Archiware P5 scripts

Background: I manage a few backup and archive servers for clients and these run the Archiware P5 suite of software (archive, backup and sync). To help manage these servers over the years I’ve written some P5 monitoring tools for Watchman and MunkiReport as well worked on helper scripts using the cli tools or more recently the API.

In an effort to share some simple examples of what is possible I have organized a few samples from my GitHub repos on the code.matx.ca page with some useful descriptions and text about usage and purpose of the scripts. They are hosted on in repo here:

https://github.com/macvfx/Archiware

I have more scripts of general and specific interest in my repo to P5 users or anyone managing files. See this post on find scripts.

The P5 code toolbox

The following P5 scripts are just a few examples and I have more to share, if there’s interest. I created most of these simple tools initially to run on the P5 server directly but I have since created, for my clients, versions which run from anywhere. Also, in some cases, a few scripts have now been built into easy to use Mac applications where it makes sense. If you want some help and you want to hire me to help with these things please reach out.
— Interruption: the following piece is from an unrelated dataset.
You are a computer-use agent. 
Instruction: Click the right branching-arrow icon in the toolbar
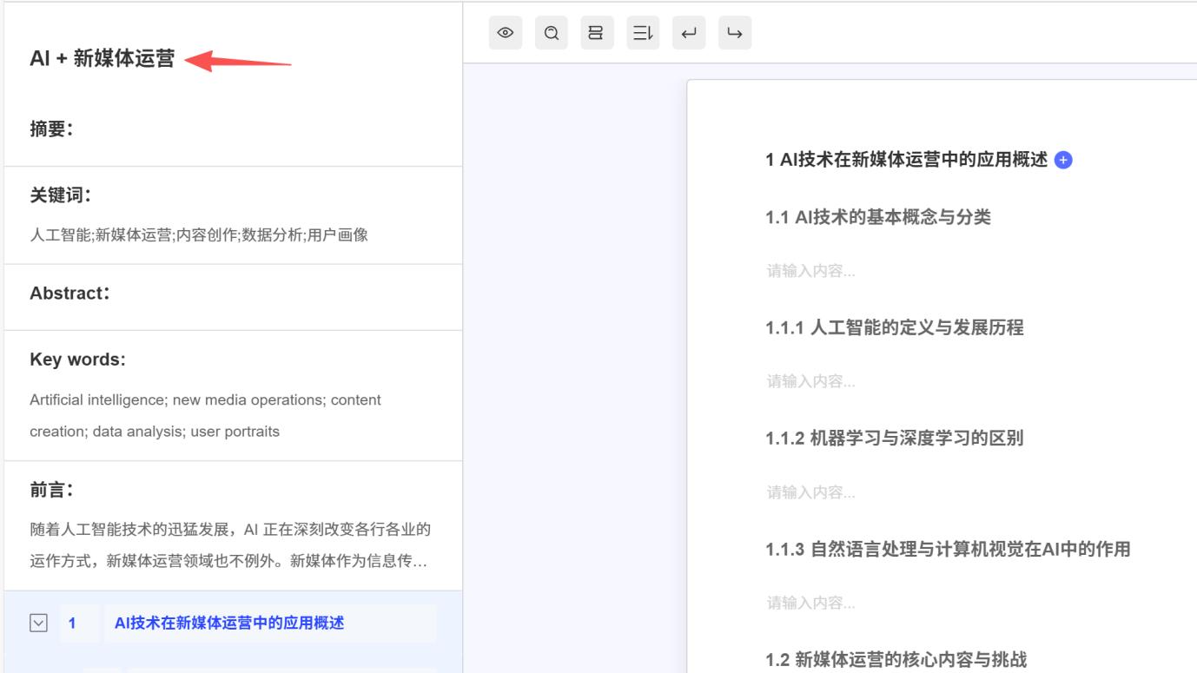coord(734,33)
The scripts are in three categories: 

1) P5 archive intelligence (all archive jobs from Db exported as a spreadsheet, or get recent archive jobs via REST API),

2) P5 housekeeping (make all full tapes read only, show all appendable archive tapes), and 

3) P5 info backup (export all volumes into one csv, and export all volumes inventory as TSV with barcode as the name)

P5 Archive Intelligence

What do I mean by “archive intelligence”? Simply, I want to know about everything I’ve archived. One should consider the P5 Archive server as the ultimate source for all things archived but in some cases my clients don’t use the P5 server directly, or they want the information organized differently, like in a spreadsheet. And while the Archiware P5 suite of software is ever evolving, growing and adding features (even some lovely visual dashboards in v.7.4) I have been attempting to solve the perennial question of “what do we have archived?” in better and more useful ways.

P5 Information Backup

Related to archive intelligence is knowing what is in my P5 archive system entirely. I modified a provided shell script from the Archiware cli manual to output a csv of a list of all P5 volumes in the tape library (aka jukebox) so that I might know what is in the system at all times, and even if my P5 server is not running I have a record of every tape. This is one of the scripts I run with my periodic and backup workflows but more on my own special P5 backups (backups of the P5 Db and other metadata) in another post. The Archiware provided P5 volume list script inspired my own script to list full and appendable archive tapes which I have as a one-click desktop app for my clients. When they want to restore something P5 will tell them what to put in the tape library but if you have a lot of tapes maybe you want to know what to remove and so I have a list of candidates (ie take out the full tapes, and leave the appendable archive tapes). Helpful, yes.

P5 Inventory

There is a P5 cli command to export out the complete inventory and depending on how long you’ve been archiving and how much is in your archive this tool can take a long time to export a list of every file ever. And because of my mostly non-advanced super skills some times I’d find this process would time out. (There are ways around this but that’s another post). Basically, Too much archive! When it didn’t error out I had a big file… so one day a friend of mine suggested we use Jupyter notebook and yes, use Python!, to do some data analysis. A really fun project, great tool, but this is a hard problem to solve. We made a thing, it worked for a while then I wanted to find a better way. People liked my bar graphs and total amount archived but they also wanted spreadsheets. So let’s give them what they want.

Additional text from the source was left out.